(Items from a dataset)
_ _ _ _

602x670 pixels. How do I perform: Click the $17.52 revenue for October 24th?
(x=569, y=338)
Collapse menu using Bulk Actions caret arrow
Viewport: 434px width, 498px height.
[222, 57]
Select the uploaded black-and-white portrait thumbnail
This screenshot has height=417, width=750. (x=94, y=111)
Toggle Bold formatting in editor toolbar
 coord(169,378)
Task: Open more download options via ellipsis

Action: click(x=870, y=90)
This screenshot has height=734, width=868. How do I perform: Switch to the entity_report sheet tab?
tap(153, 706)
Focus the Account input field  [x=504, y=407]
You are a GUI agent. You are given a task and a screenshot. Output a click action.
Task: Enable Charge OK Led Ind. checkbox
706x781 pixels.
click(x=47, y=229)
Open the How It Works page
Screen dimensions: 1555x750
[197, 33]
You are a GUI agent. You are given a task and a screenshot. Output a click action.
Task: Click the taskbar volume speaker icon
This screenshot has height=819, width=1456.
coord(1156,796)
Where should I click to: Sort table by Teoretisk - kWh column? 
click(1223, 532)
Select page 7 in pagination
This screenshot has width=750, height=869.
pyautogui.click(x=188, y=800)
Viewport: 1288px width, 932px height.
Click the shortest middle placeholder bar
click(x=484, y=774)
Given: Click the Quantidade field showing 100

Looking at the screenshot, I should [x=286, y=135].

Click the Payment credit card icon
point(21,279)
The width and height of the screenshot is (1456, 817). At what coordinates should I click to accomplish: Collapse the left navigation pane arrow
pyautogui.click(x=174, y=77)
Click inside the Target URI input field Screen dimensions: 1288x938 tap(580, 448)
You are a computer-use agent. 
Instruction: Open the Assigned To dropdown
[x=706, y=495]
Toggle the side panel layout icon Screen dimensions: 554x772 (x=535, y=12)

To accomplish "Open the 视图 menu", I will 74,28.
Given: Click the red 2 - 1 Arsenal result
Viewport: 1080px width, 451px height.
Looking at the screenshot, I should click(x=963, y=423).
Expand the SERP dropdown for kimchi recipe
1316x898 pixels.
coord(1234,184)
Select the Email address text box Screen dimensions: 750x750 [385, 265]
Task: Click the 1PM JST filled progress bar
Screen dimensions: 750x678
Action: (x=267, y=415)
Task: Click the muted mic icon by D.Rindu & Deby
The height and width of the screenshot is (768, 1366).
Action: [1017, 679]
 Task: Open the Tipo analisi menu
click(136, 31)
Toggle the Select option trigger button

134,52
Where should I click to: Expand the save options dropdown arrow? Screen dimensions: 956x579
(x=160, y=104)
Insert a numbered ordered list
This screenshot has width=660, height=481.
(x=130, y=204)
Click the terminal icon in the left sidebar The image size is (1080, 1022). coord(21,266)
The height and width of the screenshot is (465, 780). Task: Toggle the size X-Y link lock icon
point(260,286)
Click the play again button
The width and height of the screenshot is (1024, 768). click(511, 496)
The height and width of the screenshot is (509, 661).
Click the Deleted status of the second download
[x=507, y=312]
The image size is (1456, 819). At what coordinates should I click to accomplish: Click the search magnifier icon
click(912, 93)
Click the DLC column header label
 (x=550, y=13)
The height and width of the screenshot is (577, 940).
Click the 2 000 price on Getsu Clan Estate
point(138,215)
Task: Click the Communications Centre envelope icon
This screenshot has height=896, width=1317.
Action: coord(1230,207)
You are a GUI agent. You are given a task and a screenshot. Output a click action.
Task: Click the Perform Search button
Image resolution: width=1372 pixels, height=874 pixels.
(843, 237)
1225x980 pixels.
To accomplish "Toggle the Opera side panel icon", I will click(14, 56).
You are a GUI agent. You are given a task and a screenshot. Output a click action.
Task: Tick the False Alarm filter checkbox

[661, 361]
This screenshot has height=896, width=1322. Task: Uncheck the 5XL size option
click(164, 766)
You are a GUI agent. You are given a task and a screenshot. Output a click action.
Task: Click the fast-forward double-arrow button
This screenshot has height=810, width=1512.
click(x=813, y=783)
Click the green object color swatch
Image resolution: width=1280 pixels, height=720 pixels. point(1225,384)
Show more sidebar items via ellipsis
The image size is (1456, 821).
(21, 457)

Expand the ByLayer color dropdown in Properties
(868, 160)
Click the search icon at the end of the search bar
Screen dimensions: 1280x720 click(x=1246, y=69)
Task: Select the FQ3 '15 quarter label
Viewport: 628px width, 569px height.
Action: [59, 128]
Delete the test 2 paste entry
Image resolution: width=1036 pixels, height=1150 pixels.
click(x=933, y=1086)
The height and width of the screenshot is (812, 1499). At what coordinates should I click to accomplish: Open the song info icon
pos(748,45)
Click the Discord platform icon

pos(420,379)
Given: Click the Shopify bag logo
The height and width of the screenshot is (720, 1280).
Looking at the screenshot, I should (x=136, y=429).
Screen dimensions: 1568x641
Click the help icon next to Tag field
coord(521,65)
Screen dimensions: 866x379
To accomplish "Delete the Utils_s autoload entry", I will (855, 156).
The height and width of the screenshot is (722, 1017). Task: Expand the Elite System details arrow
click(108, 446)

_ _ _ _

* DO THIS:
Rewrite all the items above with "GUI agent" swapped for "screen assistant" and everything else left unchanged.

* COMPLETE ANSWER:
602x670 pixels. How do I perform: Click the $17.52 revenue for October 24th?
(x=569, y=338)
Collapse menu using Bulk Actions caret arrow
Viewport: 434px width, 498px height.
[222, 57]
Select the uploaded black-and-white portrait thumbnail
This screenshot has height=417, width=750. (x=94, y=111)
Toggle Bold formatting in editor toolbar
 coord(169,378)
Task: Open more download options via ellipsis

Action: click(x=870, y=90)
This screenshot has height=734, width=868. How do I perform: Switch to the entity_report sheet tab?
tap(153, 706)
Focus the Account input field  [x=504, y=407]
You are a screen assistant. You are given a task and a screenshot. Output a click action.
Task: Enable Charge OK Led Ind. checkbox
706x781 pixels.
click(x=47, y=229)
Open the How It Works page
Screen dimensions: 1555x750
[197, 33]
You are a screen assistant. You are given a task and a screenshot. Output a click action.
Task: Click the taskbar volume speaker icon
This screenshot has height=819, width=1456.
coord(1156,796)
Where should I click to: Sort table by Teoretisk - kWh column? 
click(1223, 532)
Select page 7 in pagination
This screenshot has width=750, height=869.
pyautogui.click(x=188, y=800)
Viewport: 1288px width, 932px height.
Click the shortest middle placeholder bar
click(x=484, y=774)
Given: Click the Quantidade field showing 100

Looking at the screenshot, I should [x=286, y=135].

Click the Payment credit card icon
point(21,279)
The width and height of the screenshot is (1456, 817). At what coordinates should I click to accomplish: Collapse the left navigation pane arrow
pyautogui.click(x=174, y=77)
Click inside the Target URI input field Screen dimensions: 1288x938 tap(580, 448)
You are a computer-use agent. 
Instruction: Open the Assigned To dropdown
[x=706, y=495]
Toggle the side panel layout icon Screen dimensions: 554x772 (x=535, y=12)

To accomplish "Open the 视图 menu", I will 74,28.
Given: Click the red 2 - 1 Arsenal result
Viewport: 1080px width, 451px height.
Looking at the screenshot, I should click(x=963, y=423).
Expand the SERP dropdown for kimchi recipe
1316x898 pixels.
coord(1234,184)
Select the Email address text box Screen dimensions: 750x750 [385, 265]
Task: Click the 1PM JST filled progress bar
Screen dimensions: 750x678
Action: (x=267, y=415)
Task: Click the muted mic icon by D.Rindu & Deby
The height and width of the screenshot is (768, 1366).
Action: [1017, 679]
 Task: Open the Tipo analisi menu
click(136, 31)
Toggle the Select option trigger button

134,52
Where should I click to: Expand the save options dropdown arrow? Screen dimensions: 956x579
(x=160, y=104)
Insert a numbered ordered list
This screenshot has width=660, height=481.
(x=130, y=204)
Click the terminal icon in the left sidebar The image size is (1080, 1022). coord(21,266)
The height and width of the screenshot is (465, 780). Task: Toggle the size X-Y link lock icon
point(260,286)
Click the play again button
The width and height of the screenshot is (1024, 768). click(511, 496)
The height and width of the screenshot is (509, 661).
Click the Deleted status of the second download
[x=507, y=312]
The image size is (1456, 819). At what coordinates should I click to accomplish: Click the search magnifier icon
click(912, 93)
Click the DLC column header label
 (x=550, y=13)
The height and width of the screenshot is (577, 940).
Click the 2 000 price on Getsu Clan Estate
point(138,215)
Task: Click the Communications Centre envelope icon
This screenshot has height=896, width=1317.
Action: coord(1230,207)
You are a screen assistant. You are given a task and a screenshot. Output a click action.
Task: Click the Perform Search button
Image resolution: width=1372 pixels, height=874 pixels.
(843, 237)
1225x980 pixels.
To accomplish "Toggle the Opera side panel icon", I will click(14, 56).
You are a screen assistant. You are given a task and a screenshot. Output a click action.
Task: Tick the False Alarm filter checkbox

[661, 361]
This screenshot has height=896, width=1322. Task: Uncheck the 5XL size option
click(164, 766)
You are a screen assistant. You are given a task and a screenshot. Output a click action.
Task: Click the fast-forward double-arrow button
This screenshot has height=810, width=1512.
click(x=813, y=783)
Click the green object color swatch
Image resolution: width=1280 pixels, height=720 pixels. point(1225,384)
Show more sidebar items via ellipsis
The image size is (1456, 821).
(21, 457)

Expand the ByLayer color dropdown in Properties
(868, 160)
Click the search icon at the end of the search bar
Screen dimensions: 1280x720 click(x=1246, y=69)
Task: Select the FQ3 '15 quarter label
Viewport: 628px width, 569px height.
Action: [59, 128]
Delete the test 2 paste entry
Image resolution: width=1036 pixels, height=1150 pixels.
click(x=933, y=1086)
The height and width of the screenshot is (812, 1499). At what coordinates should I click to accomplish: Open the song info icon
pos(748,45)
Click the Discord platform icon

pos(420,379)
Given: Click the Shopify bag logo
The height and width of the screenshot is (720, 1280).
Looking at the screenshot, I should (x=136, y=429).
Screen dimensions: 1568x641
Click the help icon next to Tag field
coord(521,65)
Screen dimensions: 866x379
To accomplish "Delete the Utils_s autoload entry", I will (855, 156).
The height and width of the screenshot is (722, 1017). Task: Expand the Elite System details arrow
click(108, 446)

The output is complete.